If adding a simple, campaign-specific website page requires several committees, multiple reviews or a long process, your organization may not be nimble enough to enjoy the benefits the online world can provide. While a second set of eyes is always a good idea for any public communication, long review processes hinder effectiveness. Empower staff with guidelines and specifics about when it is – and is not – appropriate to add a website page. Ensure that more than 1 person on staff is trained in the proper way to craft a page, make the page active and test it.

Remove all barriers to related details and taking action.
As in the example above, it is important to not only present the specifics of a campaign on the website page, but to make it easy for people to find more detailed information. Ask yourself “What questions might someone have who wants more details after reading this?” and “If I knew nothing about this, what questions would I ask – and does my website provide those answers?”. You don’t need all of the answers on the page you create. You can provide needed details by adding links to existing pages on your website. If it is a fundraising campaign, add links to your financial information, a description of your impact and to personal stories. If it is about taking an action like pet adoption, try to link to the detailed information about the specific animals – try to avoid a scenario where people have to take one piece of information, like the pet name, and re-enter it someplace else on the website. Remove as many barriers to the information as you can.

Include storytelling.
People take action more often and give more money based on good storytelling than on reading facts. When possible, tell a short personal story on your page to help people understand the impact of your work and how it relates to the  campaign.

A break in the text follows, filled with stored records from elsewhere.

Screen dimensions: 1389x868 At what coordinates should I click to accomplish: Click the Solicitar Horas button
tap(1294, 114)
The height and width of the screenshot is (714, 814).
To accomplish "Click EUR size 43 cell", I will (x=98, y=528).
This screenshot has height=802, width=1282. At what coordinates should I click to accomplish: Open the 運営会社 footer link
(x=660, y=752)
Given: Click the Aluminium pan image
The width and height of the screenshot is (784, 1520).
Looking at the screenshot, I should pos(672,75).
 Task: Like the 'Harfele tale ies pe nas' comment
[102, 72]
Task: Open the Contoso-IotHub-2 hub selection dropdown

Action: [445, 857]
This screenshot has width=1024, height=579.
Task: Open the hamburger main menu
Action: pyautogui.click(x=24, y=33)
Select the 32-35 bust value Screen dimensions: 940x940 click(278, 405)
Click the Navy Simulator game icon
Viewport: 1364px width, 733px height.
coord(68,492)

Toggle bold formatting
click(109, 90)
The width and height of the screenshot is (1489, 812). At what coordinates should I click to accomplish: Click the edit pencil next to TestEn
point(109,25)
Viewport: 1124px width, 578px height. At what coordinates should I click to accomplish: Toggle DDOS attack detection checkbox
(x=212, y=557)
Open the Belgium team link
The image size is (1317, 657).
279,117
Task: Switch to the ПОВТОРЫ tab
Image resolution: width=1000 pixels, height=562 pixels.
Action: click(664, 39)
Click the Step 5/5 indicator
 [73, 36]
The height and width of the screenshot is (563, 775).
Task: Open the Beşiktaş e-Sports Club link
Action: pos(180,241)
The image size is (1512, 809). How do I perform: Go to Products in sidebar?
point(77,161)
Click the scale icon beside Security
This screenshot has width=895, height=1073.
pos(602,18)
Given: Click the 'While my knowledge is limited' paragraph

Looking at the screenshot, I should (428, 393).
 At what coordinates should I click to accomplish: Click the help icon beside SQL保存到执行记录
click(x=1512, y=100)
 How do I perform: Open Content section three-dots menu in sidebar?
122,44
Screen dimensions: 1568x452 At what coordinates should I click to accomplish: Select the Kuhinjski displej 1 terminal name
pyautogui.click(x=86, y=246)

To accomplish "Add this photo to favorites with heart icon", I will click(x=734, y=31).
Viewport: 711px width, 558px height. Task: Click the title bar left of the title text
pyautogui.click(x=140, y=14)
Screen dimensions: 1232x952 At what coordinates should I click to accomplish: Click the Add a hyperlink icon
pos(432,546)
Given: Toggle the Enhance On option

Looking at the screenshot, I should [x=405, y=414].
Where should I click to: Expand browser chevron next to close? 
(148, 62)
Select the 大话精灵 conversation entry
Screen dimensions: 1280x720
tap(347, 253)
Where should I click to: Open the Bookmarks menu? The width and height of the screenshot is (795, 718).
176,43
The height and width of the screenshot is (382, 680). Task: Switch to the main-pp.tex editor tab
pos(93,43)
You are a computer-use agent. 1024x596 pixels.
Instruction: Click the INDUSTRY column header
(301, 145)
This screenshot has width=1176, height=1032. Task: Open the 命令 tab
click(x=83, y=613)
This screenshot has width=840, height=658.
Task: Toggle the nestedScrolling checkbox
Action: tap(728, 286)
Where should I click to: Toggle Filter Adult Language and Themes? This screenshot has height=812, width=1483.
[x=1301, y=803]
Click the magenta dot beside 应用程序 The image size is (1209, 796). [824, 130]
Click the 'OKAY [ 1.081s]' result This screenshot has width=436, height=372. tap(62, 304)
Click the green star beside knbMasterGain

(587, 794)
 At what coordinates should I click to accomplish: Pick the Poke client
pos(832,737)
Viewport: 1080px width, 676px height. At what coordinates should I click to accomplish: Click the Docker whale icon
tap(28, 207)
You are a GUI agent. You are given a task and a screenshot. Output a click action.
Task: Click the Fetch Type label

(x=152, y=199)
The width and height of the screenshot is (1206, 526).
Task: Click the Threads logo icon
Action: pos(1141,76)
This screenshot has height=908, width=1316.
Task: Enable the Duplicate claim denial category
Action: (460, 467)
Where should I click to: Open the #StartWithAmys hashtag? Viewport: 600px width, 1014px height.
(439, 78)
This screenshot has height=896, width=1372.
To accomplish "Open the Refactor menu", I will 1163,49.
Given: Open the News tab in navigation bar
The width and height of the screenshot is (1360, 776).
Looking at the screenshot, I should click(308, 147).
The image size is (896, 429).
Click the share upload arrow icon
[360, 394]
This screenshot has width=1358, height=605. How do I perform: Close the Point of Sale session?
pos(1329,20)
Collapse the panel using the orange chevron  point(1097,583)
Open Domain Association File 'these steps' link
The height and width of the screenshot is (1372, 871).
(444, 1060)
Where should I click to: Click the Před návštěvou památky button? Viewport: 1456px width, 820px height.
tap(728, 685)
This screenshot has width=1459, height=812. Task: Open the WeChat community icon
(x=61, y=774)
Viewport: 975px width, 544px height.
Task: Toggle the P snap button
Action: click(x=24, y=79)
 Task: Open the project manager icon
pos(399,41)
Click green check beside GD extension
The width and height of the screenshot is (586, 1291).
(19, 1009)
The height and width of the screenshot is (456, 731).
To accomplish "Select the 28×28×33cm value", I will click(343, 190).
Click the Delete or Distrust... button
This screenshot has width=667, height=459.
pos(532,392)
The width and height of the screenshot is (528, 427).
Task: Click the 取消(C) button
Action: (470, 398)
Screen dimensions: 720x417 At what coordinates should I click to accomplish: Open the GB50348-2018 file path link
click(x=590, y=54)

Bonus tip – Take down the page at the end of the campaign. If your campaign is time-limited, set a reminder for yourself or set it up in your website software to take the post down when appropriate to avoid leaving a stale, outdated page on your website.


Following these tips will help you remove barriers to action you might unintentionally be putting up. With this little bit of website magic, you’ll provide easy-to-find details related to your campaign and help people spread the word to their online networks, improving your results and helping you meet your mission.